**PROBLEMS TO WORK ON:**
1. Retype the passage from the LangChain article word for word, starting at "As an AI language" and ending at "to content creation.".
2. Pick up the article on building a custom ChatGPT with LangChain where it stops, and keep writing it.

**DOCUMENT PASSAGE:**
====

查找 | InterSystems Developer Community

Article

Muhammad Waseem · Juil 4, 2023 6m de lecture

Open Exchange

#Artificial Intelligence (AI) #ChatGPT #Large Language Model (LLM) #Machine Learning (ML) #Python #Vector Search #Caché #InterSystems IRIS for Health #VSCode

As an AI language model, ChatGPT is capable of performing a variety of tasks like language translation, writing songs, answering research questions, and even generating computer code. With its impressive abilities, ChatGPT has quickly become a popular tool for various applications, from chatbots to content creation.
But despite its advanced capabilities, ChatGPT is not able to access your personal data. So in this article, I will demonstrate below steps to build custom ChatGPT AI by using LangChain Framework:

Step 1: Load the document
Step 2: Splitting the document into chunks
Step 3: Use Embedding against Chunks Data and convert to vectors
Step 4: Save data to the Vector database
Step 5: Take data (question) from the user and get the embedding
Step 6: Connect to VectorDB and do a semantic search
Step 7: Retrieve relevant responses based on user queries and send them to LLM(ChatGPT)
Step 8: Get an answer from LLM and send it back to the user

NOTE: Please read my previous article LangChain – Unleashing the full potential of LLMs to get more details about LangChain and about how to get OpenAI API Key

So, let's begin

Step1: Load the document

First of all, we need to load the document. So we will import PyPDFLoader for PDF document

ClassMethod SavePDF(filePath) [ Language = python ]
{
#for PDF file we need to import PyPDFLoader from langchain framework
from langchain.document_loaders import PyPDFLoader
# for CSV file we need to import csv_loader
# for Doc we need to import UnstructuredWordDocumentLoader
# for Text document we need to import TextLoader
#import os to set environment variable
import os
#Assign OpenAI API Key to environment variable 
os.environ['OPENAI_API_KEY'] = "apiKey"
#Init loader
loader = PyPDFLoader(filePath)   
#Load document 
documents = loader.load()

====

**MATERIAL PROVIDED:**
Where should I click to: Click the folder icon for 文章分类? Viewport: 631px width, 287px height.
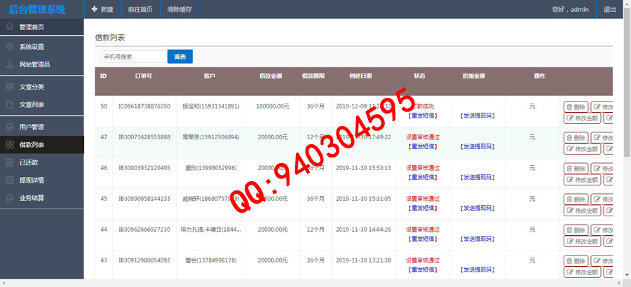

====

**ANSWER SET:**
1.
As an AI language model, ChatGPT is capable of performing a variety of tasks like language translation, writing songs, answering research questions, and even generating computer code. With its impressive abilities, ChatGPT has quickly become a popular tool for various applications, from chatbots to content creation.

2.
return documents
}

Step 2: Splitting the document into chunks

Language Models are often limited by the amount of text that you can pass to them. Therefore, it is necessary to split them up into smaller chunks. LangChain provides several utilities for doing so.

Using a Text Splitter can also help improve the results from vector store searches, as eg. smaller chunks may sometimes be more likely to match a query. Testing different chunk sizes (and chunk overlap) is a worthwhile exercise to tailor the results to your use case.

ClassMethod splitText(documents) [ Language = python ]
{
#In order to split the document we need to import RecursiveCharacterTextSplitter from Langchain framework  
from langchain.text_splitter import RecursiveCharacterTextSplitter
#Init text splitter, define chunk size 1000 and overlap = 0
text_splitter = RecursiveCharacterTextSplitter(chunk_size=1000, chunk_overlap=0)
#Split document into chunks
texts = text_splitter.split_documents(documents)
return texts
}

Step 3: Use Embedding against Chunks Data and convert to vectors

Text embeddings are the heart and soul of Large Language Operations. Technically, we can work with language models with natural language but storing and retrieving natural language is highly inefficient.

To make it more efficient, we need to transform text data into vector forms. There are dedicated ML models for creating embeddings from texts. The texts are converted into multidimensional vectors. Once embedded, we can group, sort, search, and more over these data. We can calculate the distance between two sentences to know how closely they are related. And the best part of it is these operations are not just limited to keywords like the traditional database searches but rather capture the semantic closeness of two sentences. This makes it a lot more powerful, thanks to Machine Learning.

Text embedding models take text input and return a list of floats (embeddings), which are the numerical representation of the input text. Embeddings help extract information from a text. This information can then be later used, e.g., for calculating similarities between texts (e.g., movie summaries).

Text embedding models take a text as an input and output its numerical representation as a list of floats

    ClassMethod getEmbeddings(query) [ Language = python ]
    {
    #Get embeddings model from Langchain framework
    from langchain.embeddings import OpenAIEmbeddings
    #Define embedding
    embedding = OpenAIEmbeddings()
    return embedding
    }

Step 4: Save data to the Vector database

    ClassMethod saveDB(texts,embedding) [ Language = python ]
    {
    #Get Chroma db  from langchain
    from langchain.vectorstores import Chroma      
    # Embed and store the texts
    # Supplying a persist_directory will store the embeddings on disk
    # e.g we are saving data in myData folder in current application path
    persist_directory = "myData"
    vectordb = Chroma.from_documents(documents=texts, embedding=embedding, persist_directory=persist_directory)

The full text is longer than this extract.